INTRODUCTION
In June 2022, the United States Supreme Court decided two unrelated cases implicating the use of criminal liability to regulate actions taken by doctors in the ordinary course of their practice. Both cases involved highly charged issues that have lingered for decades. The first and more noteworthy, Dobbs v. Jackson Women’s Health Organization,
dismantled the federal constitutional right to an abortion set out in Roe v. Wade and its progeny.
The Court’s conclusion that there is no constitutionally protected right to an abortion allows individual states to regulate the practice, and there has since been a frenzy of state legislative activity criminalizing abortions in circumstances in which abortions had previously been protected.
Those state laws prohibiting abortions vary widely, but all provide an emergency exception in some form to permit abortions “necessary” to protect the life or health of the pregnant person.

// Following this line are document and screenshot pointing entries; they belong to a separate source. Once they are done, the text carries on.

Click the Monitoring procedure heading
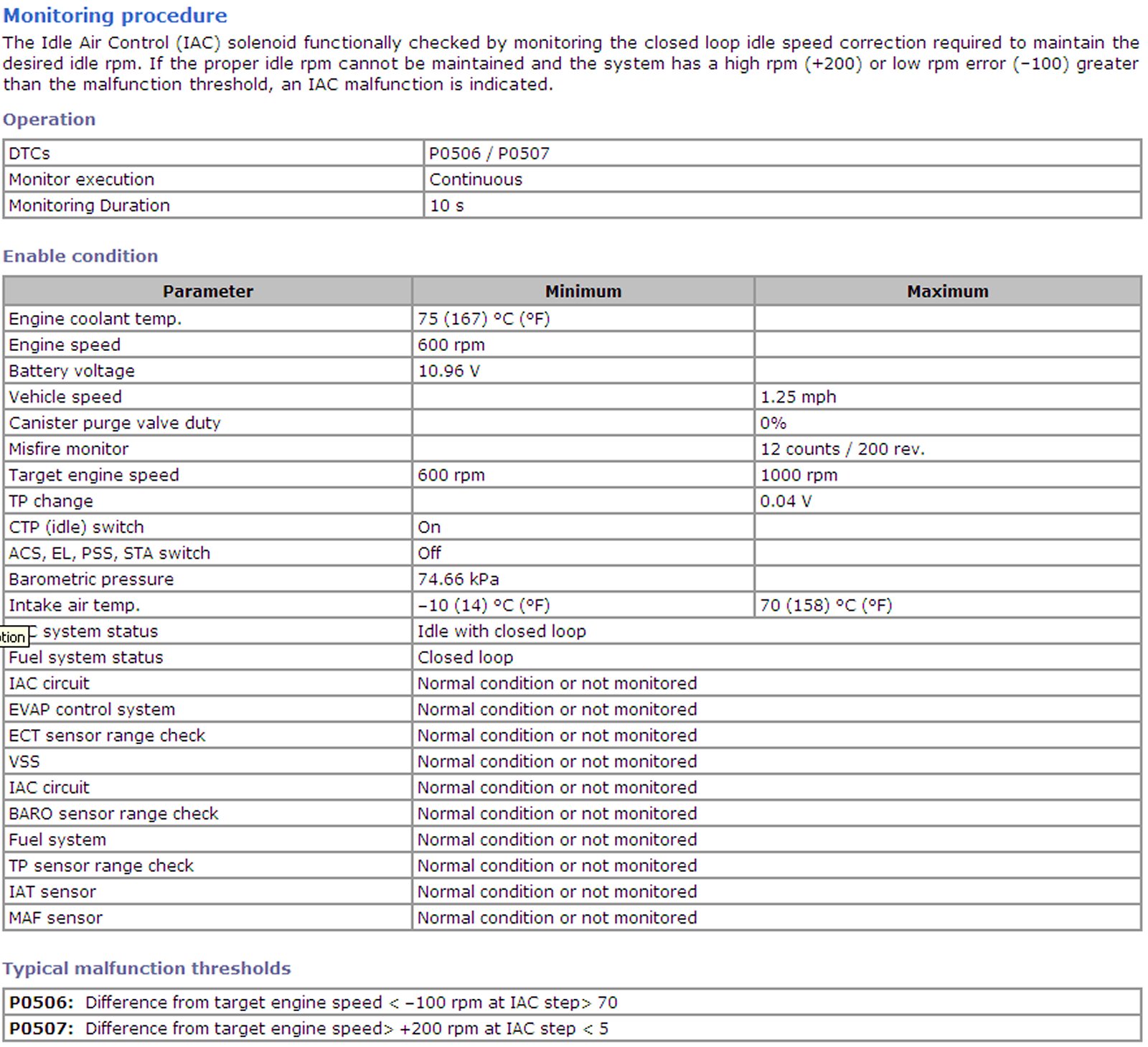The height and width of the screenshot is (1047, 1148). click(115, 16)
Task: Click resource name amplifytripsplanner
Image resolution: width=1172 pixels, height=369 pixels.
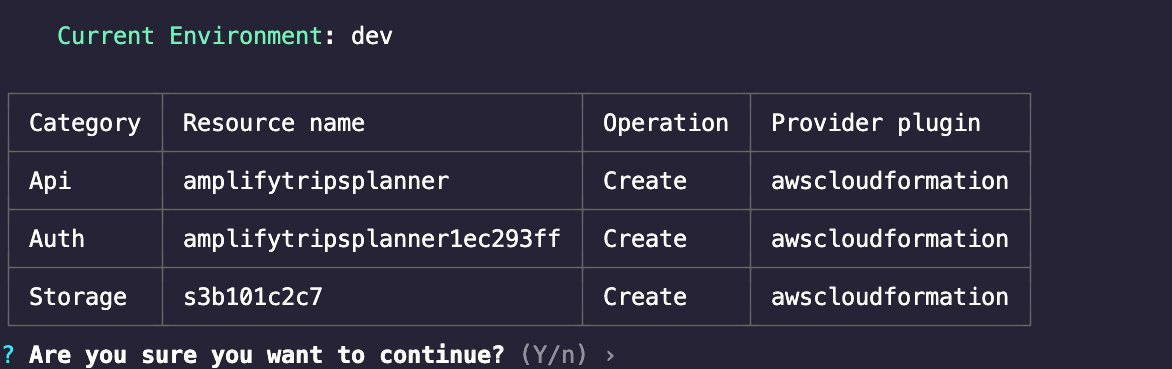Action: coord(316,181)
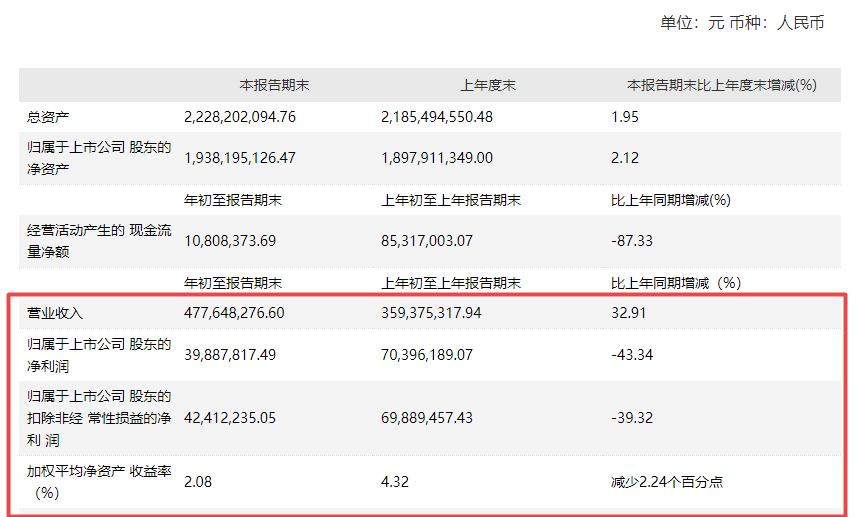858x517 pixels.
Task: Click the 营业收入 row label
Action: (x=55, y=313)
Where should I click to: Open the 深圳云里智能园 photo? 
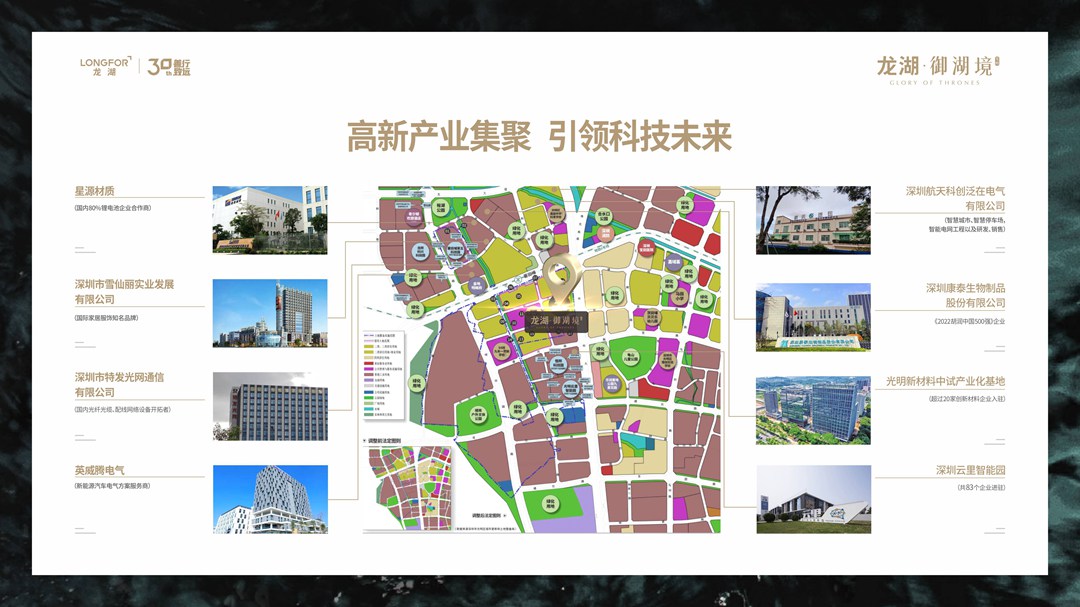coord(812,499)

The vagueness of that exception and the imprecise judgment required to apply it create considerable concern among abortion providers, who fear criminal exposure from the exercise of their medical discretion.
Moving forward, the scope of criminal liability for providers in the abortion context will rest in part on how the mens rea requirements of the various state statutes are codified and construed.
Two days after announcing Dobbs, the Supreme Court decided Ruan v. United States, which unanimously put to rest conflicting interpretations of the mens rea requirement of § 841 of the Controlled Substances Act (CSA).
That federal statute prohibits prescriptions for controlled substances “[e]xcept as authorized”;
an “authorized” prescription is defined in attendant regulations as one “for a legitimate medical purpose by an individual practitioner acting in the usual course of his professional practice.”
After the passage of the CSA in 1970, courts disagreed about whether the mens rea required to impose criminal liability on doctors who prescribe drugs covered by the CSA is an objective or subjective one. In other words, must the Government show only that a doctor’s prescription “was in fact not authorized, or must the Government prove that the doctor knew or intended that the prescription was unauthorized”?
A unanimous Court adopted the subjective standard, and the majority held that the Government must prove beyond a reasonable doubt that the defendant knew that they were acting in an unauthorized manner.
The Court concluded that an objective standard would make a defendant’s criminal liability turn on “the mental state of a hypothetical ‘reasonable’ doctor, not on the mental state of the defendant.”
Although Ruan and Dobbs address unrelated areas of medical practice, the legal saga that culminated in the adoption of a subjective mens rea standard for the CSA is instructive for state courts as they interpret the new statutes that criminalize abortions. This Note first explores the circumstances that led the federal government to enact the CSA, the vacillating and politically charged history of its enforcement against doctors, and the reasons why the Court concluded that criminal liability for dispensing drugs in this context requires a subjective mens rea standard.
Next, the Note turns to the abortion context, describing the history of therapeutic abortions,
the Dobbs decision, and the regulatory outburst that followed. It compares the states’ efforts to regulate abortion with the federal effort to regulate drugs and explores the challenges in both contexts of using criminal law to regulate medical treatment.
It also provides the first comprehensive review of the mens rea language contained in the nation’s strictest abortion bans. The Note concludes by arguing that state courts interpreting statutes with emergency exceptions should adopt, as the Ruan Court did for the CSA, a subjective mens rea standard. Such a standard is critical for three reasons: (1) It protects patients by preventing overdeterrence of critical, often lifesaving, medical care; (2) it protects medical professionals by shielding them from criminal liability when hazy legal standards and a politically charged environment make it extremely difficult for them to determine the legality of an abortion; and (3) it mitigates the constitutional vagueness concerns presented by the statutes.